Directed by Robert Zemeckis

Starring Joseph Gordon-Levitt, Charlotte LeBon, James Badge Dale and Ben Kingsley

The Walk Poster - HeadStuff.orgIt is the early 1970’s and Philippe Petit, a struggling street performer, longs for recognition. Since childhood he has harboured a fascination with high wire walking and now spends his days juggling and miming in the streets of Paris, looking for lampposts or trees to string his wire across for him to perform on. A fortuitous turn of events introduces Philippe to the almost completed Twin Towers, the tallest buildings in the world at that time and a dream is born, to suspend his wire between them and walk it, over 100 storeys off the ground… with no safety line.

If the above sounds familiar it’s because The Walk is the very same story as the one so expertly told in the Oscar winning 2008 documentary Man on Wire. That film was also my introduction to Philippe Petit and his pant-wetting feat of August 7th 1974. I have no real problem with heights, I can climb ladders without getting the sweats, but someone who is not just willing but also eager to walk across an inch and a half thick wire, spanning a gap of 140 feet close to 1400 feet off the ground, just puzzles me.
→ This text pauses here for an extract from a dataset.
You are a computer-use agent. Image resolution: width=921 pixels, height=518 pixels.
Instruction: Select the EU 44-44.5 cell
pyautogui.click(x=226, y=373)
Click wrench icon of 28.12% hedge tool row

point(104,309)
Not in terms of ridiculousness, but wonder. I am awestruck by those who dream these impossible challenges and then surmount them – we have plumbed the oceans darkest depths and sent people into space, so are these daredevil feats the only sense of wonder we have left? I believe that everyone has the potential to excel in one particular thing and Petit is proof of this, he is a high wire walker whose Everest was the highest high wire walk in history. Petit is another George Mallory, someone who wishes to do something because it is there to be done and has never been done before. True magic is made when a desire to do something collides with the ability to do that certain something; Petit had not only the will to walk the wire but he also had the confidence. Those people are special, but does The Walk  do Philippe Petit justice?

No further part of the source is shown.